Veering and Backing Winds

Background on Thickness

When you hear the word thickness you usually are talking about a layer. You can also describe our atmosphere's thickness. So how do we do that?

Let look at this presentation: Thickness and Wind

Summary of the Thickness and Wind presentation:

  • Cold air is more dense, therefore thinner
  • Warm air is less dense, therefore thicker
  • Temperature is the only factor that changes the thickness of a layer
  • When you have a temperature contrast, you create height variations for a layer
  • Height variation create a pressure gradient
  • Pressure gradient creates a PGF
  • The change in the Geostrophic Wind is directly proportional to the horizontal temperature gradient
    This is the Thermal (temperature) Wind relationship

Thermal Wind

A horizontal thermal gradient creates a PGF at upper levels. As you increase in altitude, the pressure gradient between the warm column and the cool column increase. Last week we saw that wind in geostrophic balance, balances the PGF and Coriolis force. As the PGF increases the magnitude of the wind will increase and so will the Coriolis force. In this figure, the size of the green circles represent the magnitude of the geostrophic wind and the x in the circle represents the tail end of the directional arrow, so we are looking at an arrow pointing into away from us.
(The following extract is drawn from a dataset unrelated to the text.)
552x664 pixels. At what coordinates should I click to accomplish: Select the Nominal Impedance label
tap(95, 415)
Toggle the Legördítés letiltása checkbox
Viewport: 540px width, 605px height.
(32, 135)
The vertical change in geostrophic wind is called the geostrophic vertical shear. Since the geostrophic vertical shear is directly proportional to the horizontal temperature gradient, it is also called the Thermal Wind

So the Thermal wind is not an actual wind, but a the difference between two winds at different levels.


Wind Vectors

The thermal wind describes the vertical geostrophic wind shear. So how do we define it?
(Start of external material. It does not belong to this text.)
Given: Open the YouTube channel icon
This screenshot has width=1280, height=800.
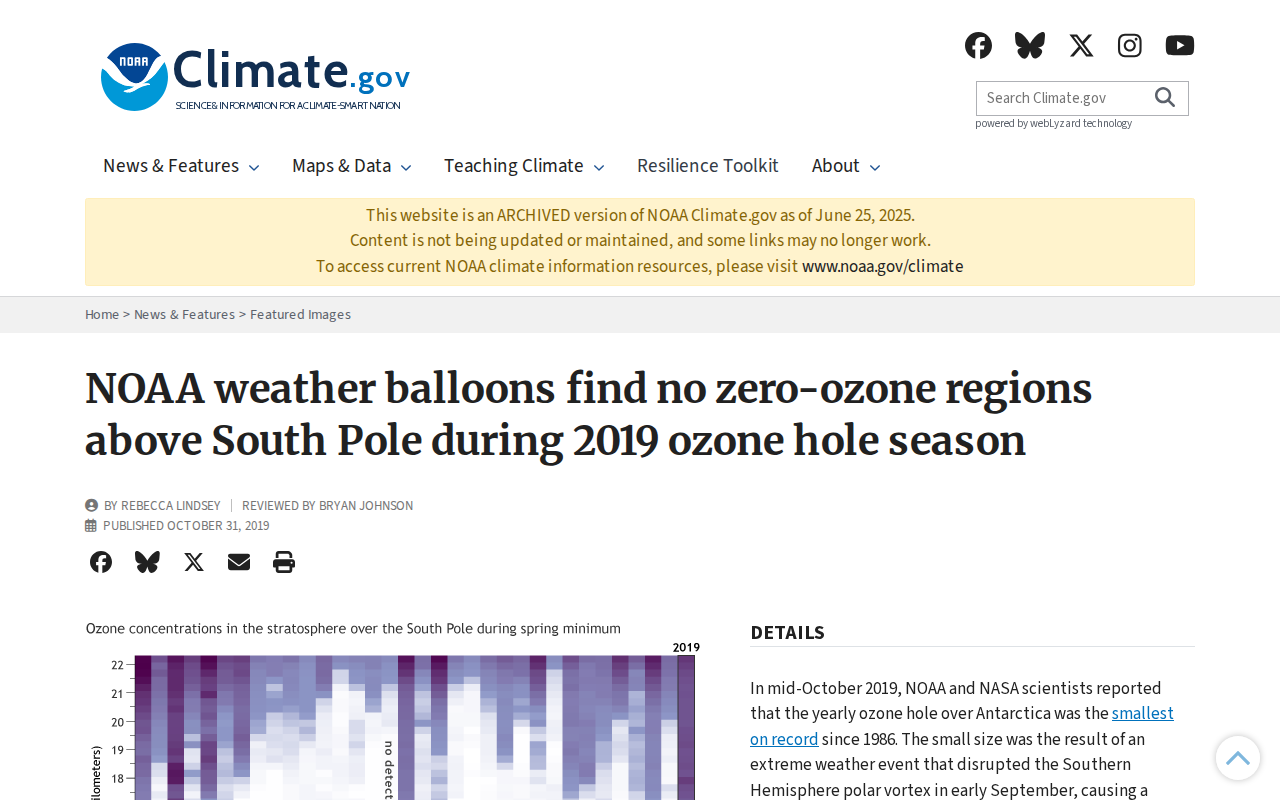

VT = Vupper level - Vlower level or Vupper level = VT + Vlower level


Veering Winds with height (clockwise rotation with height)


Backing winds with height (counterclockwise rotation with height)


Veering and Backing Winds

The direction of the Thermal wind will tell us about the thermal structure of the atmosphere. The thermal wind always is point parallel to lines of constant thickness with lower thicknesses to the left, therefore, the thermal wind will always have the colder air to the left. So what does this tell us about the veering and backing winds?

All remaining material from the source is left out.